DIRECTIONS FOR THIS TASK
Check each line of the listing below for the string "browser", then give only the number of lines where it occurs.

MATERIAL TO PROCESS
+===+

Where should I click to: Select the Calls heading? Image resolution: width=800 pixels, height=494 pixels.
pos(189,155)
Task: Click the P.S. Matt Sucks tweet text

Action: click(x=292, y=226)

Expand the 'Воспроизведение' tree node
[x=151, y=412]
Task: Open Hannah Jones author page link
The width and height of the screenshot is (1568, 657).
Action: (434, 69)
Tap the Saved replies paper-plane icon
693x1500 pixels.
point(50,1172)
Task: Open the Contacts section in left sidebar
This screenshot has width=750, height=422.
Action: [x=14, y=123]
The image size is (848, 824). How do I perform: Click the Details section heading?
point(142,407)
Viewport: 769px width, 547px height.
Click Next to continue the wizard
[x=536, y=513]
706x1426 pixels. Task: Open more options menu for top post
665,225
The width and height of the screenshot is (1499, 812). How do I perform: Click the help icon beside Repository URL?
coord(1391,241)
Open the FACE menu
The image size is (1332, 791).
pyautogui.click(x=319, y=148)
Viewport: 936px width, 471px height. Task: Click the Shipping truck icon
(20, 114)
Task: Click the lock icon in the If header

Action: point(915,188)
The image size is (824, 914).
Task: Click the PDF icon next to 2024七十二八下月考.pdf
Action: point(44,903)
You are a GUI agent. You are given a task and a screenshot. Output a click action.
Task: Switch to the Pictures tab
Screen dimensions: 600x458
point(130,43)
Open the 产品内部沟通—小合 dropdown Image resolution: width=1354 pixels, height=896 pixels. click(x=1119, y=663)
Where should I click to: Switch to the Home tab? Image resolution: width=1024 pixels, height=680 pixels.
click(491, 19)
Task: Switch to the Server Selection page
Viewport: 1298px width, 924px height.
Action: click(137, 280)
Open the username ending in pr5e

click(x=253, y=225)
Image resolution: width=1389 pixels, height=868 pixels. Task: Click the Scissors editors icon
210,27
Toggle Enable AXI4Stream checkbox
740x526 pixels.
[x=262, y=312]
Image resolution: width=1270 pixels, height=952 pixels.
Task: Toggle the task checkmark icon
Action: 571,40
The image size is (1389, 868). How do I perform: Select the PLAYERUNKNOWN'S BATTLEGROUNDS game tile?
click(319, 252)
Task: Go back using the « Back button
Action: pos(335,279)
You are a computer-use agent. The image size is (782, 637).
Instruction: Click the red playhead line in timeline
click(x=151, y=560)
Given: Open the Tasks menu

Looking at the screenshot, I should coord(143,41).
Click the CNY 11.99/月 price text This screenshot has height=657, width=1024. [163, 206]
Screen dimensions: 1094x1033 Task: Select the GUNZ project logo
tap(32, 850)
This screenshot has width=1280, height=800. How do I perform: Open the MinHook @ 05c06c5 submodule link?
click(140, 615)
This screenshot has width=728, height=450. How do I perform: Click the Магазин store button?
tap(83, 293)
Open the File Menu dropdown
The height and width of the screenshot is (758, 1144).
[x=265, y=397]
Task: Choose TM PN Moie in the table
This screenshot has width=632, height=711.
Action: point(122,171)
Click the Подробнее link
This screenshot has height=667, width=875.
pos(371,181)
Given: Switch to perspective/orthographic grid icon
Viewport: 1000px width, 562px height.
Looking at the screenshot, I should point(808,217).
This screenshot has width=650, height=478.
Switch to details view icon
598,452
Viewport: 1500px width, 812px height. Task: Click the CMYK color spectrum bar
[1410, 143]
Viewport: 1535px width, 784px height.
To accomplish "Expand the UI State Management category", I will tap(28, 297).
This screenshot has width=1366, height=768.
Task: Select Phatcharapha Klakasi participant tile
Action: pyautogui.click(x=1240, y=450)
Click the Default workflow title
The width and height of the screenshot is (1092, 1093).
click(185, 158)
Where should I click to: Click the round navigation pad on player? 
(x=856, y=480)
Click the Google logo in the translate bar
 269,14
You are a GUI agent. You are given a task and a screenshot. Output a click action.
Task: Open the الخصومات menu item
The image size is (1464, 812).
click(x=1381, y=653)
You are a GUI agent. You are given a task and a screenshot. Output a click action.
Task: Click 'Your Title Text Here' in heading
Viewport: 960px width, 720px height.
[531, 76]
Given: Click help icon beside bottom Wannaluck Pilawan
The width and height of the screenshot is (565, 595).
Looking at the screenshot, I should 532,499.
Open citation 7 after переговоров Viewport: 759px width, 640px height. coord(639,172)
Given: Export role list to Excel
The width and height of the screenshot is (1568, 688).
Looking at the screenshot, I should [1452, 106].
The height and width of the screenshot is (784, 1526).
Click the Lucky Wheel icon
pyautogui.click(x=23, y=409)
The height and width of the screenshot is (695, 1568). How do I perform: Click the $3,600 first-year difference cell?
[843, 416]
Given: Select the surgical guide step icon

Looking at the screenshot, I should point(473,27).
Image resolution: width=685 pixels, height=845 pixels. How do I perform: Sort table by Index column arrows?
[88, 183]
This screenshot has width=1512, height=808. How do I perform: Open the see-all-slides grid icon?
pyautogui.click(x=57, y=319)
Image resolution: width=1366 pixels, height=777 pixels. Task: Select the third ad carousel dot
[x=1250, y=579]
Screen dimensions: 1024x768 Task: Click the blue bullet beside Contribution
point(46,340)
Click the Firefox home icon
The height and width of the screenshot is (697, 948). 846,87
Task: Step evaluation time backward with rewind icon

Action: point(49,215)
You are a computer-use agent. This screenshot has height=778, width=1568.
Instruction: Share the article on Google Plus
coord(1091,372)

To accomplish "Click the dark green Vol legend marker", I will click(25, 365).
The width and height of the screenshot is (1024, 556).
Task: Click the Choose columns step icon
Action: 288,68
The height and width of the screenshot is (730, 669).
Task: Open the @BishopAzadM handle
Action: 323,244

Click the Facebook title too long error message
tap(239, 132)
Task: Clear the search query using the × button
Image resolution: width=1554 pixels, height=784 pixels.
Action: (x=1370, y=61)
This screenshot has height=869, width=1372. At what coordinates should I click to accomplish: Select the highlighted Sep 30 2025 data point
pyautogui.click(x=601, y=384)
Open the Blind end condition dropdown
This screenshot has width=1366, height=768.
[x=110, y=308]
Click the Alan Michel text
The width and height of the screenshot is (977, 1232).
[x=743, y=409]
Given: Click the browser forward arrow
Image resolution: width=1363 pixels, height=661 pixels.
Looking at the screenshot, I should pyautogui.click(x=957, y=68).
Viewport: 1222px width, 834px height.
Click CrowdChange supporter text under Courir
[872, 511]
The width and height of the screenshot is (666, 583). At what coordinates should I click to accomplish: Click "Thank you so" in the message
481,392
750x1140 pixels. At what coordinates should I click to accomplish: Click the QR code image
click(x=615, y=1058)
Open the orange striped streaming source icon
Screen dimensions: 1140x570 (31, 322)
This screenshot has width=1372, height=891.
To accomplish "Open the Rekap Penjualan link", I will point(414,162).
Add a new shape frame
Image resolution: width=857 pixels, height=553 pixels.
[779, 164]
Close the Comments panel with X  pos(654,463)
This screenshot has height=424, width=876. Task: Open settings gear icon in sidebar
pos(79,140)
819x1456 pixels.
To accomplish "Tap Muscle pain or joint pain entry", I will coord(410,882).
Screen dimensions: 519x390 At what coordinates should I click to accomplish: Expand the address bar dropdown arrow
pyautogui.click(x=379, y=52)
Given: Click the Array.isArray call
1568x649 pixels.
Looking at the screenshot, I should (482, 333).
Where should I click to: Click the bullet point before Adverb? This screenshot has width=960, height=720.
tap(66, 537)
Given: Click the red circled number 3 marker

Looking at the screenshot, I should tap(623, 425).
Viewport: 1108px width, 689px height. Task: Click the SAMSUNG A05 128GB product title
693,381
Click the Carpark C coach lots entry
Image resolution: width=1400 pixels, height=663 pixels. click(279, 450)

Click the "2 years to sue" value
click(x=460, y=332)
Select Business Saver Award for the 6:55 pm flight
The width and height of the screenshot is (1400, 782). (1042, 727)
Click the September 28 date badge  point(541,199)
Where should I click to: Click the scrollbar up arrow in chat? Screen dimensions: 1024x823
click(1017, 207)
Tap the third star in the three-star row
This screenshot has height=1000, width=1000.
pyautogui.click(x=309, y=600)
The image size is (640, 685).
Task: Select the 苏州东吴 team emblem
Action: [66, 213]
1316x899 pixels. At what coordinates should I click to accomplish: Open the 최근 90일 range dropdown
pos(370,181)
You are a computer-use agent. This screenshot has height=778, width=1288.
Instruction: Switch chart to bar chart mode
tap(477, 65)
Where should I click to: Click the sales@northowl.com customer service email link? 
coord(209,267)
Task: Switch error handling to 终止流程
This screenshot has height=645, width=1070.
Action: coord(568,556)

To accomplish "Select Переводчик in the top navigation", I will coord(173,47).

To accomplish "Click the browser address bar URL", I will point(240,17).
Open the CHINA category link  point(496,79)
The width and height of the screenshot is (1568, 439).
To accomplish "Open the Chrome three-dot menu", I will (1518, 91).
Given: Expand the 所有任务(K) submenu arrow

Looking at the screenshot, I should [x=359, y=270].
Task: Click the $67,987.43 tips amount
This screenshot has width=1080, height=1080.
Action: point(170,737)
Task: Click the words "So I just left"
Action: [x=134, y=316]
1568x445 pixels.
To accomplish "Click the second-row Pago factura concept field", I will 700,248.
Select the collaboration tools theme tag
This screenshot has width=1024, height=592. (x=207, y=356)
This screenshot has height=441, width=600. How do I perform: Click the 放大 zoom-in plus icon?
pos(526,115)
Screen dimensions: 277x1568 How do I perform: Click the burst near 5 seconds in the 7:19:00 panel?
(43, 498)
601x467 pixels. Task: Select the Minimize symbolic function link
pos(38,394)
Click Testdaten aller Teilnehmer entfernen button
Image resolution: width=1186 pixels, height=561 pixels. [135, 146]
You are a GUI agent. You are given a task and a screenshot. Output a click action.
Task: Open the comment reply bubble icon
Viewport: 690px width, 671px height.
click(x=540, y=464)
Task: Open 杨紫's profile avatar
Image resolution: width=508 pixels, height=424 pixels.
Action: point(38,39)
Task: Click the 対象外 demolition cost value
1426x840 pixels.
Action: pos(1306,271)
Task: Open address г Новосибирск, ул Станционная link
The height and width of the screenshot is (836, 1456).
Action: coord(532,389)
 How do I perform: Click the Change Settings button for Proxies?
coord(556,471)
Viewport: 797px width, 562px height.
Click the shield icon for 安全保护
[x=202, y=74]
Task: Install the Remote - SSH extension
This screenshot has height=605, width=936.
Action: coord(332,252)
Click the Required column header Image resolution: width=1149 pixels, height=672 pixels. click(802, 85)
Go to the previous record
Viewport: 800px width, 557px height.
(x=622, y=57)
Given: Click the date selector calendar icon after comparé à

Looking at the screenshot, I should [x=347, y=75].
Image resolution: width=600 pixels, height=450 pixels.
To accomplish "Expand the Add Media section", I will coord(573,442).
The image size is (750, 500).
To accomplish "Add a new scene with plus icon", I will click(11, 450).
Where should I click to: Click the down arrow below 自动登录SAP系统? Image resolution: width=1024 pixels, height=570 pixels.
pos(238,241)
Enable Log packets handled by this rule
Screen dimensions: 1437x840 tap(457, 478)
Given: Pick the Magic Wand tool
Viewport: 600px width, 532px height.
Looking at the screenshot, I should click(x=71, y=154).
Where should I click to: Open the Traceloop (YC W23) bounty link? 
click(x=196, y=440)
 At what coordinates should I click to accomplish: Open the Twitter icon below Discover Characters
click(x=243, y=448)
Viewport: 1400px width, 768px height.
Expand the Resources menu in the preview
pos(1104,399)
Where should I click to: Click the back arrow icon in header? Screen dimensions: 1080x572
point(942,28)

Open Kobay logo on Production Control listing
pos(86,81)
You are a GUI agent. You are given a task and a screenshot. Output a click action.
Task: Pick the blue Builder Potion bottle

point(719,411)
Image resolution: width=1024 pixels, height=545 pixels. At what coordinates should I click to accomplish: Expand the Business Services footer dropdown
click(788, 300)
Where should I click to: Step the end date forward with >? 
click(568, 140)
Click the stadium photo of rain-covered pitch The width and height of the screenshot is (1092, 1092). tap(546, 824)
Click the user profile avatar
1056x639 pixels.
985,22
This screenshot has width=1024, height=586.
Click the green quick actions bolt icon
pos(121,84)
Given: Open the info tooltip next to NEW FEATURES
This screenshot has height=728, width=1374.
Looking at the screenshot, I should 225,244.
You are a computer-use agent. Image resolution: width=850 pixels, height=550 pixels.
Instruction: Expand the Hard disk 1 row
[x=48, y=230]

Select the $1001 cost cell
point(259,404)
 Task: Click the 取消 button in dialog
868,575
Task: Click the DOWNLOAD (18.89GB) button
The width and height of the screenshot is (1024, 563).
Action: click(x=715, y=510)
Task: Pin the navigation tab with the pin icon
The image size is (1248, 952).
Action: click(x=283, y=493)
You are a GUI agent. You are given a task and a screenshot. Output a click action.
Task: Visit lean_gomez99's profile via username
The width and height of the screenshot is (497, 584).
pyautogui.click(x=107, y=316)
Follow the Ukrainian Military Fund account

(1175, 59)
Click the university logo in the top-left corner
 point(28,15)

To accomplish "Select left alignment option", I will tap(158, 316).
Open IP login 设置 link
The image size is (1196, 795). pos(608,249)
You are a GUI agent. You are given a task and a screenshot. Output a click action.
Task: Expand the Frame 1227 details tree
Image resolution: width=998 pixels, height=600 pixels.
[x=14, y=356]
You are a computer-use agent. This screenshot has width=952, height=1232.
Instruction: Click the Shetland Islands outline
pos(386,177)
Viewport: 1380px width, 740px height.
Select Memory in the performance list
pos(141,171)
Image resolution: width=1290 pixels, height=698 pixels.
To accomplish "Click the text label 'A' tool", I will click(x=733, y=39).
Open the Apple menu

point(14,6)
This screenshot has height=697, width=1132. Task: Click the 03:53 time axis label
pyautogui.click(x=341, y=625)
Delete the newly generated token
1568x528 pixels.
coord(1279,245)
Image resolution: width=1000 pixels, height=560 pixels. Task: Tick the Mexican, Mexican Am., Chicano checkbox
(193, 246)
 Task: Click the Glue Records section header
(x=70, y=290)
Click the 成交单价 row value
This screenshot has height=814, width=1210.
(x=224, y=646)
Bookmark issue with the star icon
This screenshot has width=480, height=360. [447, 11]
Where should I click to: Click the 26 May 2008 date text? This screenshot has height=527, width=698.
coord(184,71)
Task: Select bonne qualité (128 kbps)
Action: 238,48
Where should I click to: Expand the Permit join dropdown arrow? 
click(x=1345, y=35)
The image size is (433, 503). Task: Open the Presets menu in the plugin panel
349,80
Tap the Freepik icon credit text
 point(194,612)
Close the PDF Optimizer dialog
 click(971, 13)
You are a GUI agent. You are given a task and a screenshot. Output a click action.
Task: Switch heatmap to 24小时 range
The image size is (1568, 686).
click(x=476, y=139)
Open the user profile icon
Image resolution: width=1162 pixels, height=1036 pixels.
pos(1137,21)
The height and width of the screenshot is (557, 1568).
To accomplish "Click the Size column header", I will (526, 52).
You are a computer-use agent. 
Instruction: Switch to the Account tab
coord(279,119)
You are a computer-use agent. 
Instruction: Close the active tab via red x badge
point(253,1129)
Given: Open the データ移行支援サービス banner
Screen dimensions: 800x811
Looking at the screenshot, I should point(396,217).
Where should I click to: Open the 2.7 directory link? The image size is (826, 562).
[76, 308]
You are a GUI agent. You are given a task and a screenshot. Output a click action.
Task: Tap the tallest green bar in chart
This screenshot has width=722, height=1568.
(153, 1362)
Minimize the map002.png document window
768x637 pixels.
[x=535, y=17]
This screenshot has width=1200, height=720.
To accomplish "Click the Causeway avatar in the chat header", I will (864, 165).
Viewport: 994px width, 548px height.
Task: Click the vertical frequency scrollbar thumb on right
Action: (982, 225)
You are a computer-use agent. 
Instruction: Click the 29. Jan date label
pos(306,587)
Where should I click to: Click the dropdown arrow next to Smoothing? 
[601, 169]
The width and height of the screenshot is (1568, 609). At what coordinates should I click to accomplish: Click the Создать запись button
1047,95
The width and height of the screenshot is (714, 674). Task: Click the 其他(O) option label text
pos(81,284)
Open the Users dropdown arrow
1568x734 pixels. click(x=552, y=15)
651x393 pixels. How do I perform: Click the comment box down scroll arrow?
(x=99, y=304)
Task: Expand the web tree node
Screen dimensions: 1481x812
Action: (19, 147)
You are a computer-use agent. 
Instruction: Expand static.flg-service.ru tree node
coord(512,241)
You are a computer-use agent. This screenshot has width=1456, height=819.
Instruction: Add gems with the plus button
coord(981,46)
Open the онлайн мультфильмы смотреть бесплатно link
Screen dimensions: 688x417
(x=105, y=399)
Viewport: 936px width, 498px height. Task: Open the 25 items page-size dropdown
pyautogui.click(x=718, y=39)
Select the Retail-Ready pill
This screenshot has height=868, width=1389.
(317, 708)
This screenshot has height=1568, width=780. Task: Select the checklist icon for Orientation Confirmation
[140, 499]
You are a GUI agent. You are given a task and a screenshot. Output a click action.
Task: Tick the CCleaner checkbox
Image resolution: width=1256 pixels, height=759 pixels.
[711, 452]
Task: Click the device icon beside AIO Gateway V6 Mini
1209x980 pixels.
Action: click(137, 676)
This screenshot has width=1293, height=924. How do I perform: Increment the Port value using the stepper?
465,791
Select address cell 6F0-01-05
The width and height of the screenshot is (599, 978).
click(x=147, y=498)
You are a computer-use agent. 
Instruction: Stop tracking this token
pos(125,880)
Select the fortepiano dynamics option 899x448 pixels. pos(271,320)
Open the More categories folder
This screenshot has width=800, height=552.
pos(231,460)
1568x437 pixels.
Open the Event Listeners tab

+===+

EXPECTED ANSWER
2